The output has to be converted to binary for the HyperLogLog algorithm

## HyperLogLog

HyperLogLog is an algorithm that uses hashing to approximate the number of distinct elements in a list. The main advantage is that it achieves a very high accuracy while using very little memory compared to the naive approach of putting all the elements in a set. For more information, see [here](http://algo.inria.fr/flajolet/Publications/FlFuGaMe07.pdf).
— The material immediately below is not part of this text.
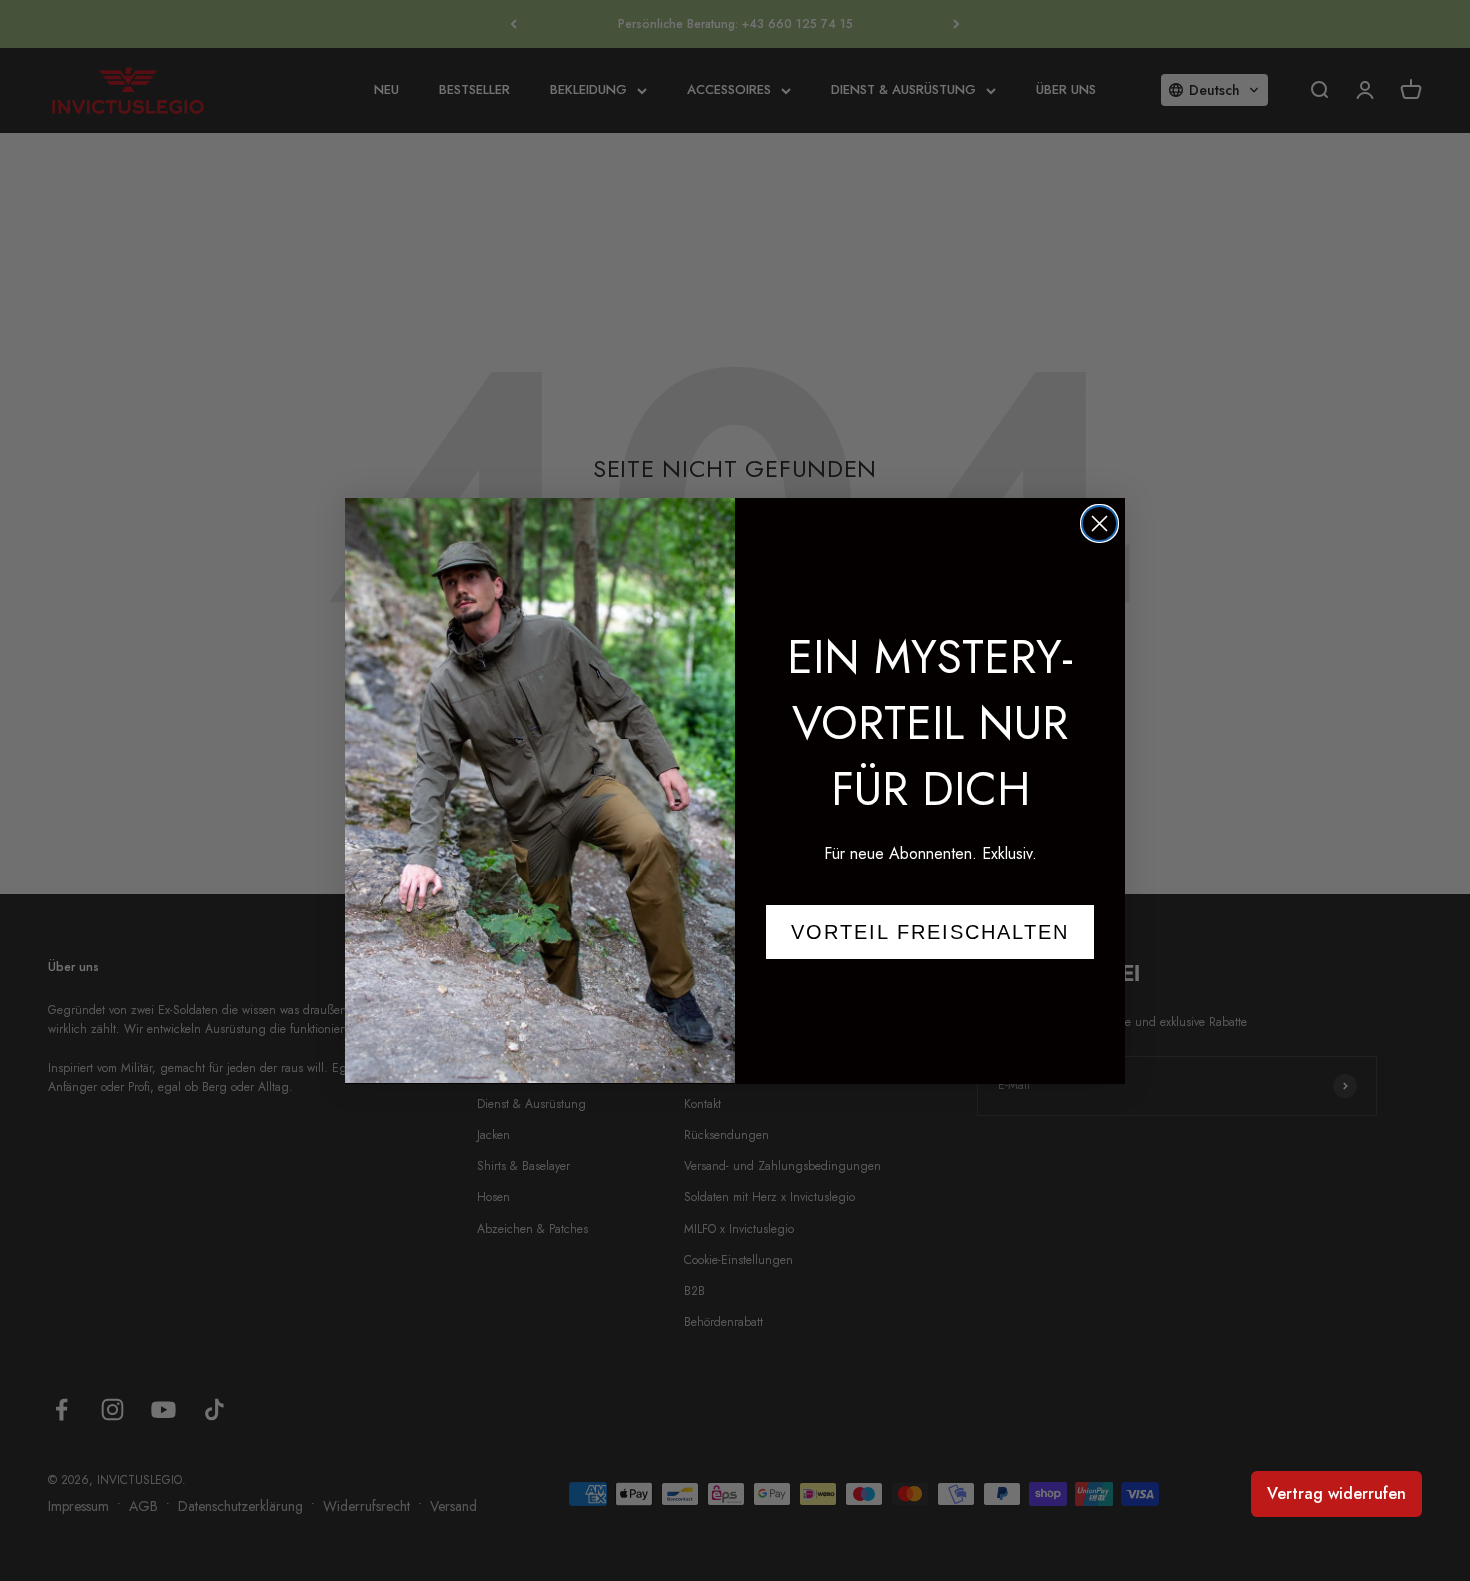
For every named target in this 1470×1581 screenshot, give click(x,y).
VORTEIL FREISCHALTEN (930, 931)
This function adds leading zeros if the binary number doesn't have any.

In [6]:
def add_zeros(string):
    return "0"*(64-len(string))+string

We initialize the registers for the HLL data structure. 

In [7]:
m=16 #This is the number of bits used for buckets 

#Let's define a vector of 2**m integers for the HLL:
registers=[0 for x in range(2**m)]

This function takes as input a binary number in string format (because we want to keep the leading zeros) and returns the index of the corresponding register.

In [8]:
def bucket_index(string):
    temp=string[:m]
    temp=int(temp, 2)
    return temp

This function counts the number of zeros after the digits used to select the register. 

In [9]:
def num_leading_zeros(string):
    string=string[m:]
    maximum=0
    temp=0
    for i in range(len(string)):
        if string[i]=="0":
            temp+=1
        else:
            maximum=temp
            break
            
    return maximum
        
        

We can finally use all these functions to implement the HLL on the "hash.txt" file.

In [10]:
file=open("F:\hash.txt","r")
for line in tqdm(file):
    hash_value=add_zeros(("{0:b}".format(my_hash(line[:-1]))))
    registers[bucket_index(hash_value)]=max(registers[bucket_index(hash_value)],num_leading_zeros(hash_value))
file.close()

139000000it [21:22, 108358.95it/s]


In [11]:
a_m = 0.7213/(1+1.079/(2**m))
#This is a good approximation for the $a_m$ value in the HyperLogLog Algorithm

We finally compute the expected value.

In [12]:
sum=0
for i in range(len(registers)):
    sum+=2**(-registers[i]-1) 
    #The "-1" is here because we count the number of consecutive zeroes, while the HLL algorithm asks
    #for the first "1" appearing, which is the next position
sum=sum**(-1)
expected_value=(2**m)**2*a_m*sum

In [13]:
expected_value

124263775.63713567

## Exact calculation

We use a set to avoid counting duplicates more than once. Be careful if trying to execute this: this method is somewhat memory intensive.

In [14]:
file=open("F:\hash.txt","r")
temp=set()
for line in tqdm(file):
    temp.add(line)
    
file.close()

139000000it [01:55, 1204816.02it/s]


In [15]:
len(temp)

125000000

In [35]:
#We finally compute the error:
print("The absolute error is", abs(int(expected_value-len(temp))))
print("The relative error is", round(abs((expected_value-len(temp))/len(temp)),3)*100,"%")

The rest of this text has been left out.